原文 -
微小血管減圧術学会から出たDPC病院の現状で、2017年の学会で発表された内容が論文として掲載された。
Neurol Med Chir (Tokyo). 2018 Jan 15;58(1):10-16. Epub 2017 Nov 2.
The Current Status of Microvascular Decompression for the Treatment of Trigeminal Neuralgiain Japan: An Analysis of 1619 Patients Using the Japanese Diagnosis Procedure Combination Database.
2010年6月から33ヶ月の間に、日本全国で1619件の微小血管減圧術が行われ、10万人あたりでいうと0.46人という割合だった。
くも膜下出血が10万人に20-60人、原発性脳腫瘍が10-15人と言われていることを考えると、やはりかなり少ない手術といえる。
三叉神経痛に対する治療としては、手術の他に内服治療や、神経ブロック、γナイフ、(鍼灸?)もあるので、有病率とはかなり異なる。
(この期間、三叉神経痛に対するγナイフは保険適応外。自費で60万円払って治療した人はそれほど多くないだろう)
この中で、手術の効果(有効率)と、少ないながらも合併症に関する情報があった。
それによると、治癒・軽快はそれぞれ5.8%、91.8%ということだった。
先日読んだ、「高齢者の方が成績が良い」という論文と比べると、大分成績が良いが、手術の効果としてはやはり90%強の患者さんで内服(~通院)が必要なくなるというのが、体感的にも納得いく数字である。

提供された行 -
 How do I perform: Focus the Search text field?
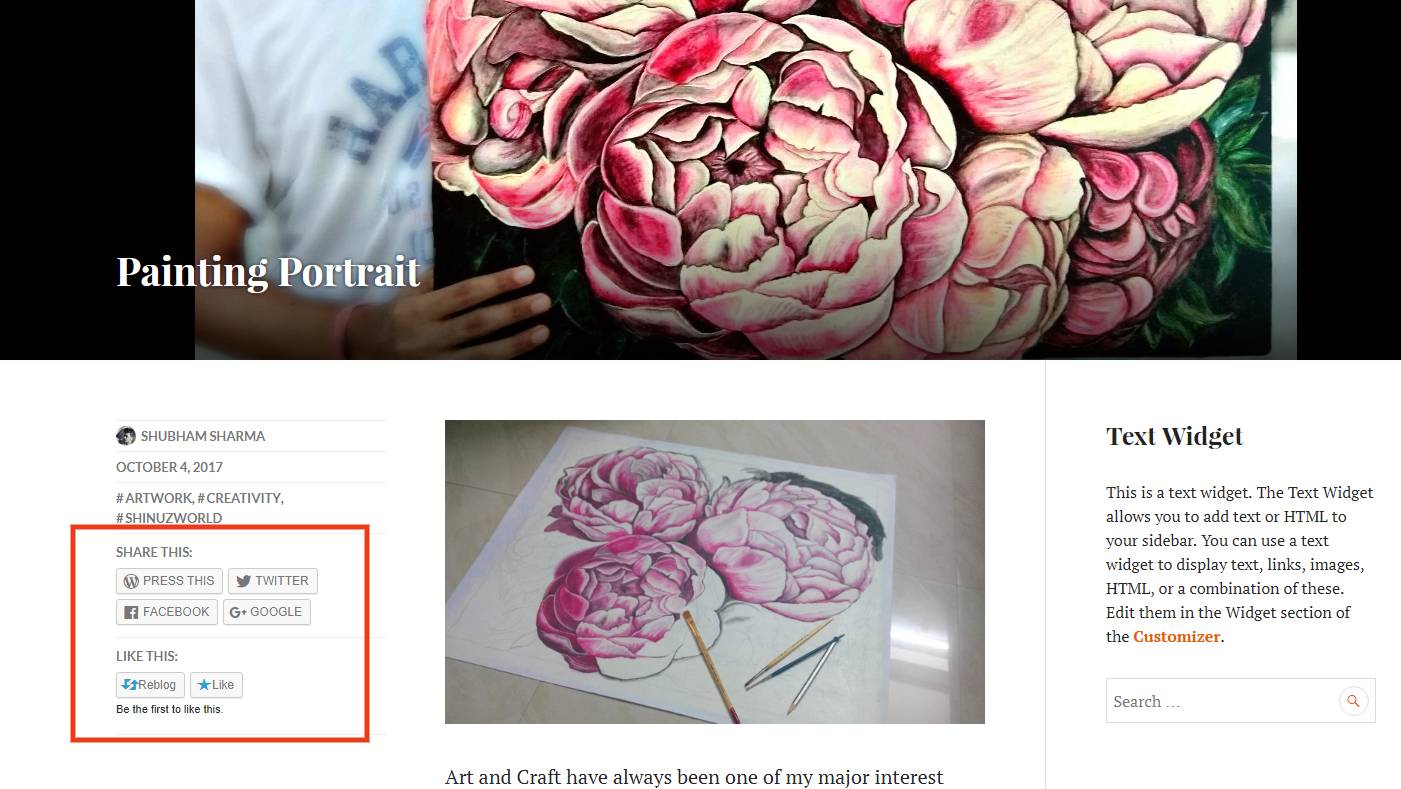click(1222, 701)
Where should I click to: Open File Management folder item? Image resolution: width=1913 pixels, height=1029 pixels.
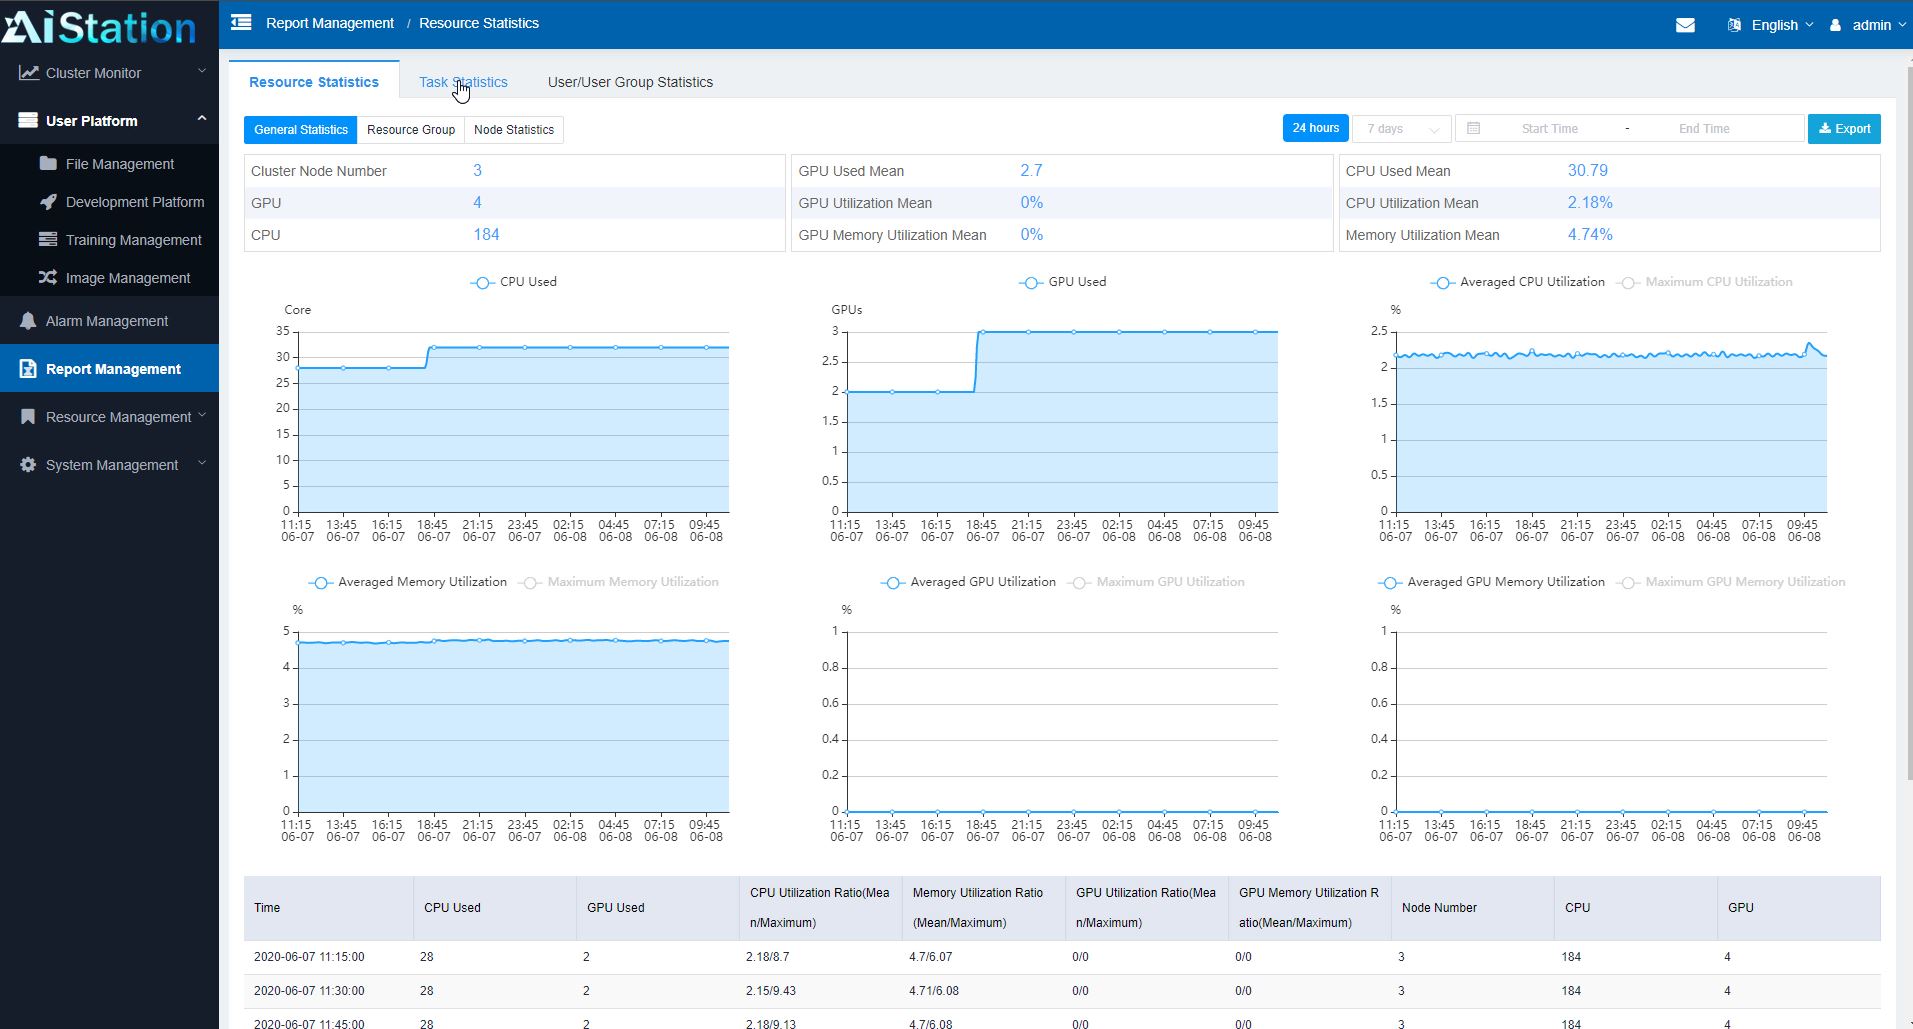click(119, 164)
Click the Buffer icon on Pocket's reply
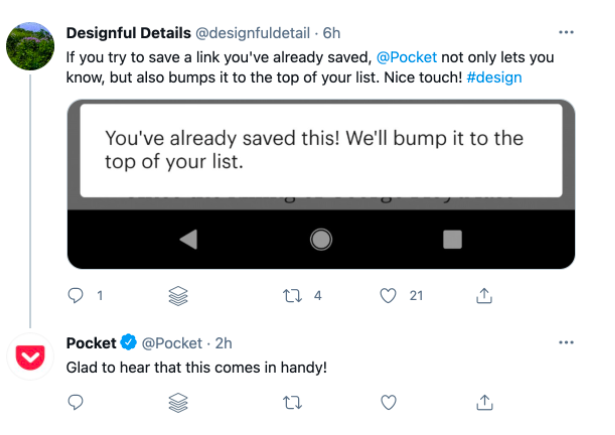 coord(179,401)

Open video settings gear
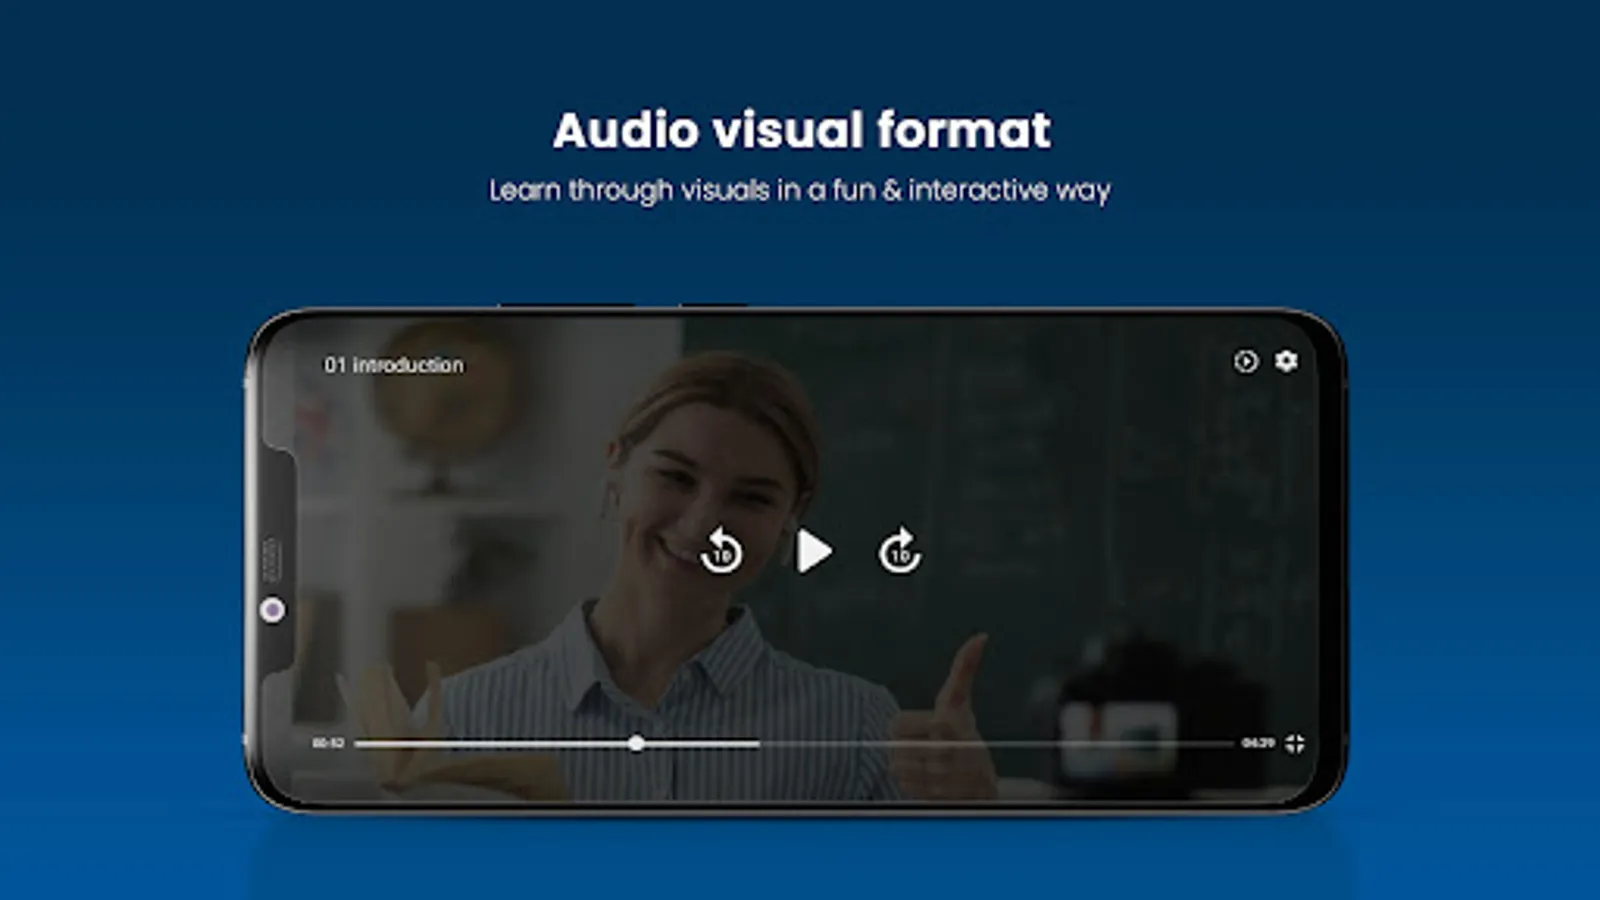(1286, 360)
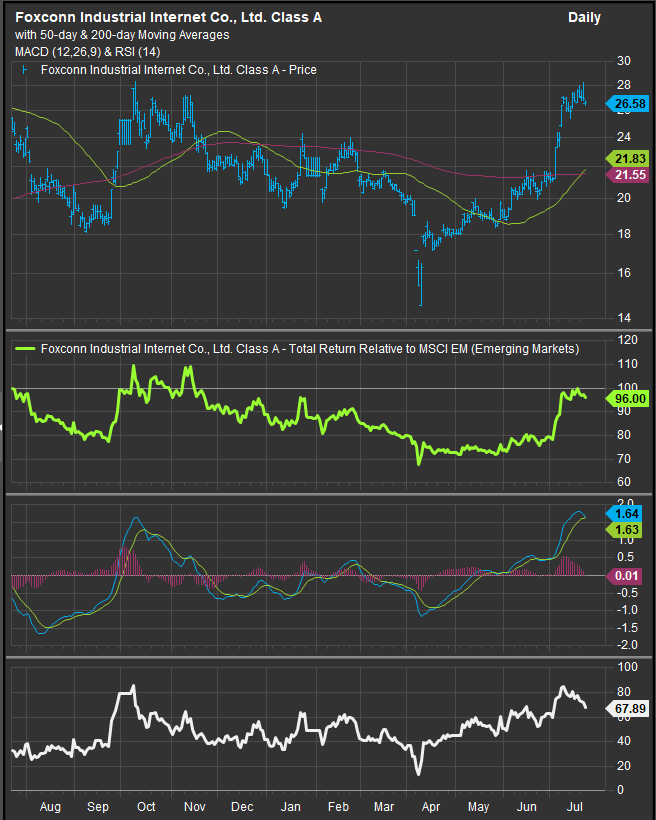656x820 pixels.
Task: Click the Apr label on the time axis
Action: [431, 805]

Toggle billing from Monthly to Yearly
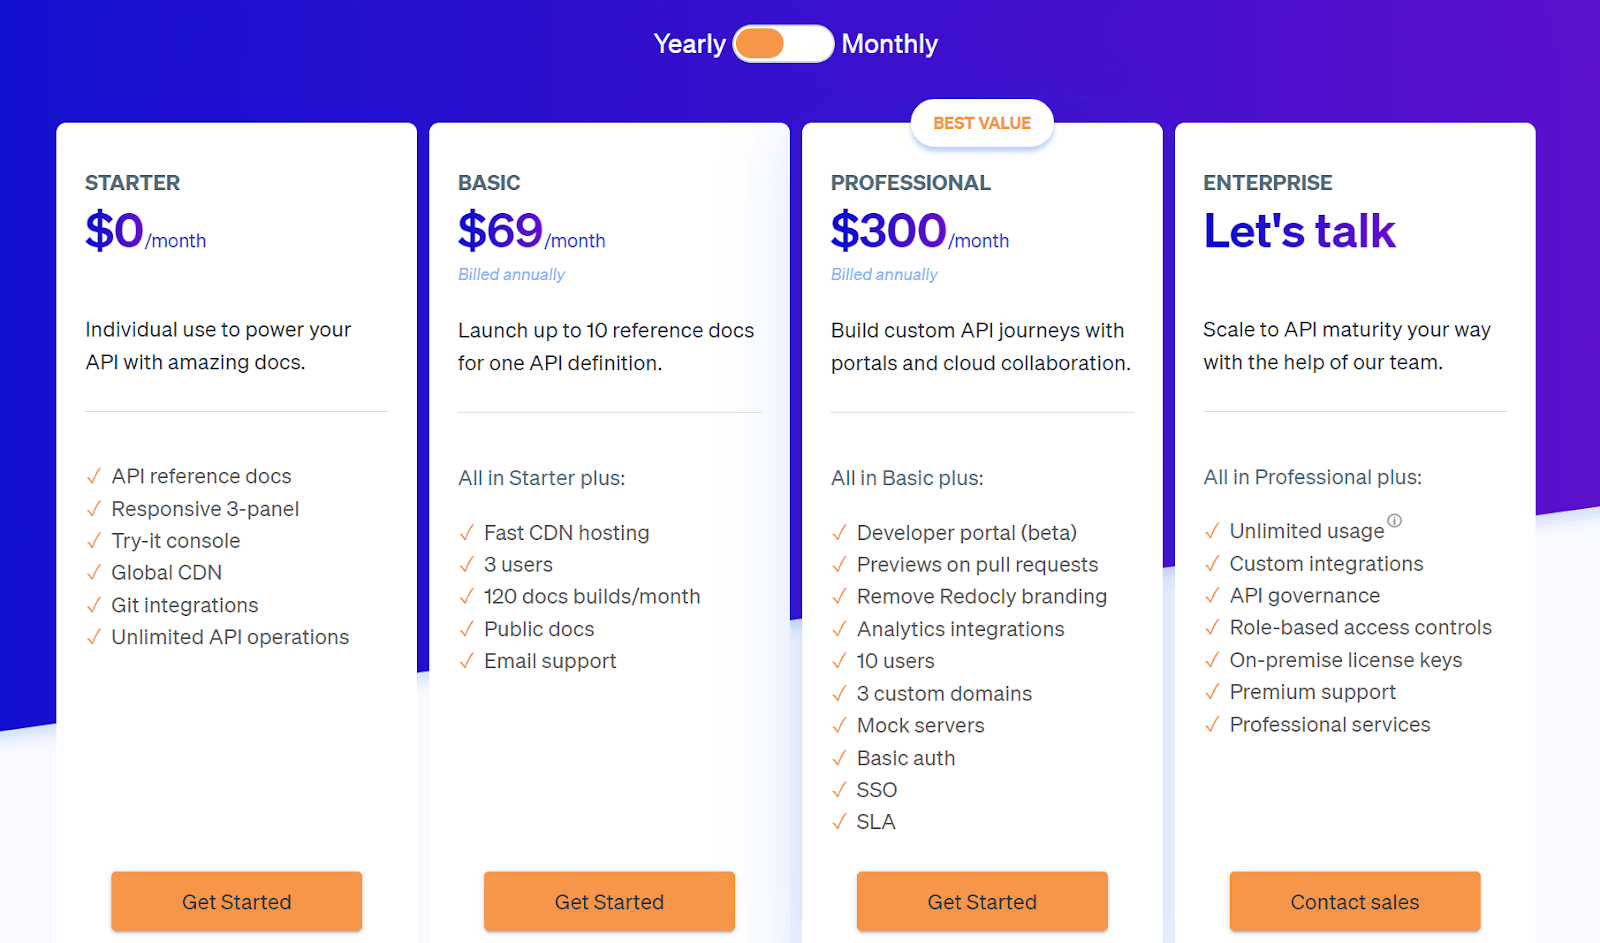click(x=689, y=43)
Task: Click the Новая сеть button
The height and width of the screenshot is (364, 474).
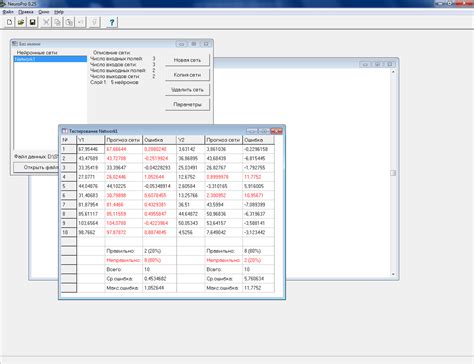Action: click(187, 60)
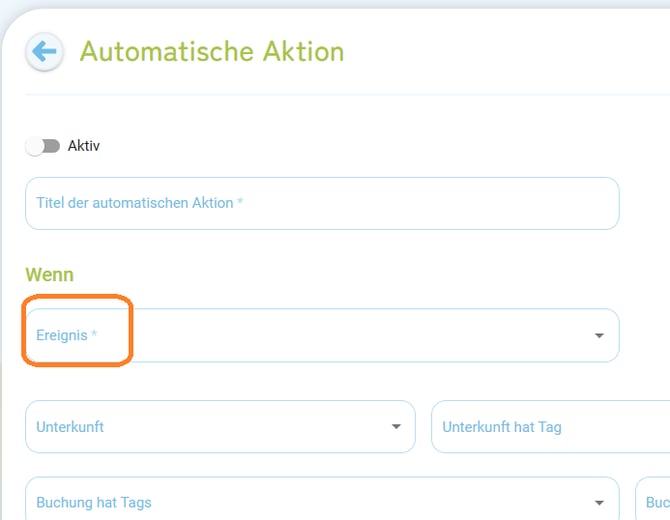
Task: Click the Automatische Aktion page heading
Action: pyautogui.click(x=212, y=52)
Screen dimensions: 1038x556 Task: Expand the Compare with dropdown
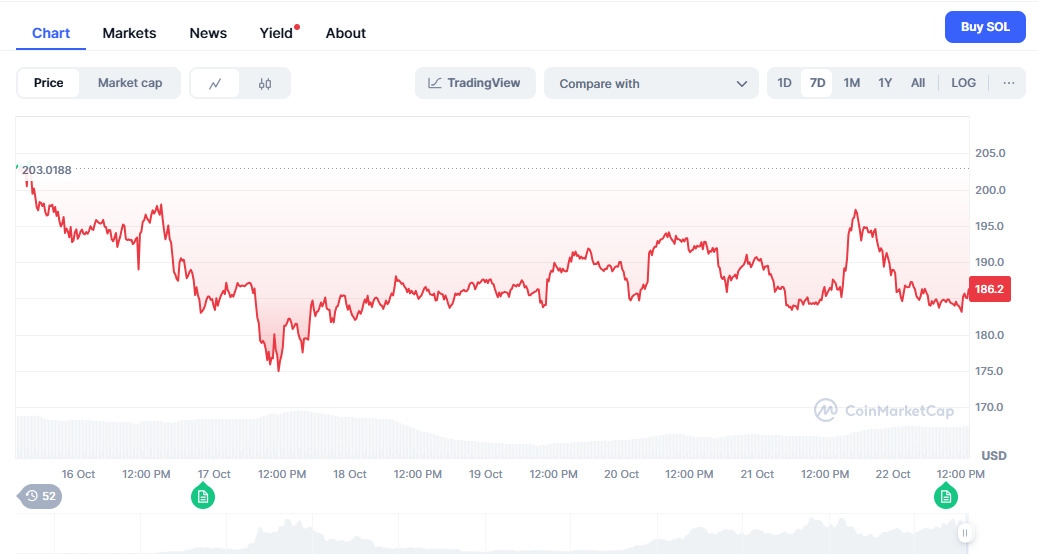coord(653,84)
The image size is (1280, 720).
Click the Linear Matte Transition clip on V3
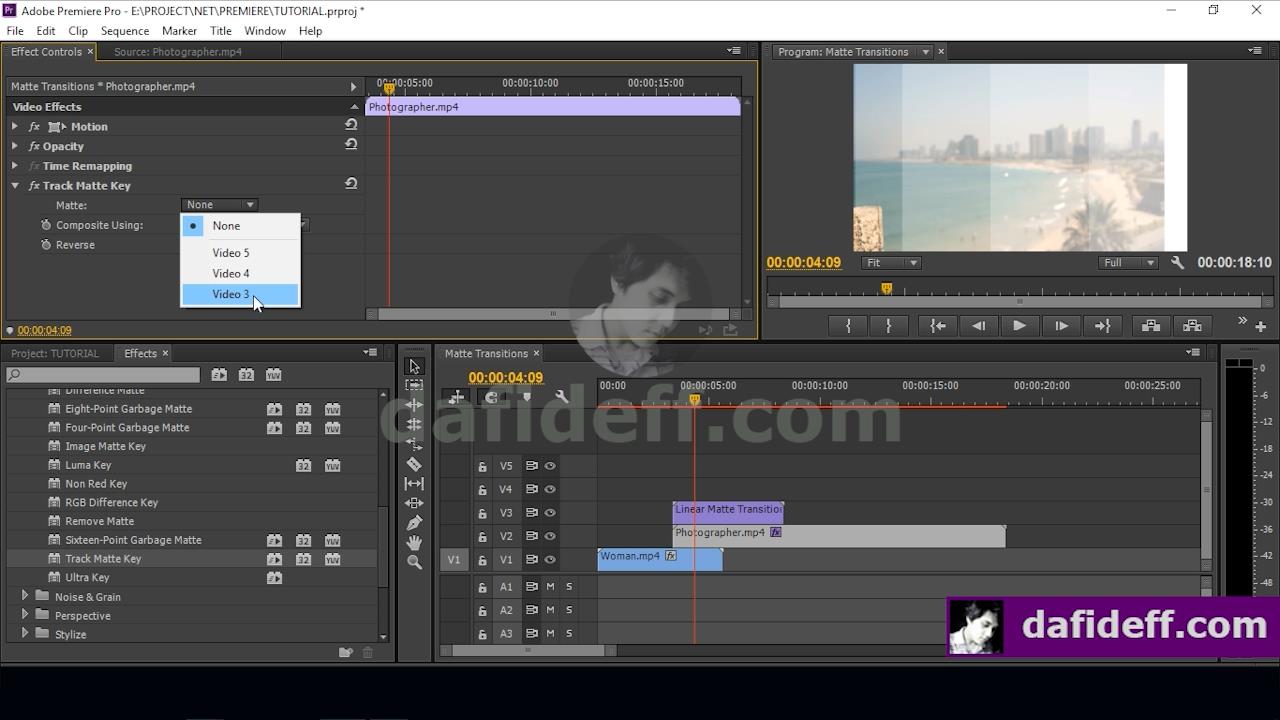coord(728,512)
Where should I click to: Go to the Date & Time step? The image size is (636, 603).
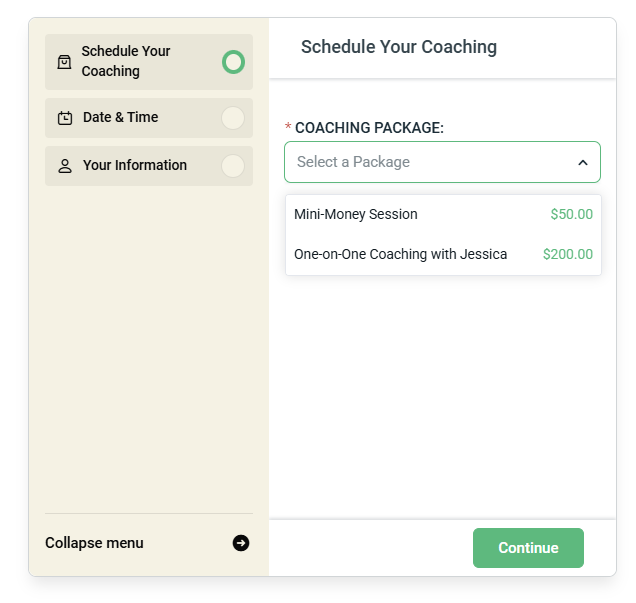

課題内容 - 三叉神経痛に対する微小血管減圧術の国内の現状を扱った文章について、最後の文の後から続きを書いてください。

解答 -
ただDPCデータなので注意しなければならないのは、症状は残っているけど、手術治療としては問題なく終わっていて、入力上「軽快 」としているものが含まれている可能性があること。
つまりもう少し成績が良くない可能性がある。
もう一つ合併症だが、亡くなった方が0.2%(4人)いたということ。
このデータでは死亡以外の合併症は分からないが、自分が担当した患者さんでは平均の入院期間は10日程度なので、諸事情があるとしても3週間以上の入院(~10%くらいか)は何らかのトラブルがあった可能性がある。
微小血管減圧術自体は定型的な手術であるが、自分の手術の説明の際にも、大トラブルが起こると生命に関わる可能性があるということは説明している。
0.2%という数字で説明できるのは、リスクコミュニケーションの上では役に立つかもしれないが、その一方で直接生命に関わる病気ではないので、1000人に4人亡くなると説明されると無茶苦茶怖い気もする。
三叉神経痛では、椎骨動脈本幹や脳底動脈が責任血管の場合や、再発症例は極端に難しくなるのも確かだ。
この4人がそういう難しいケースだったのかどうかは分からないが、何らかのトラブルが起こると生命に関わる手術であって、当たり前だが油断はできないということを再認識した。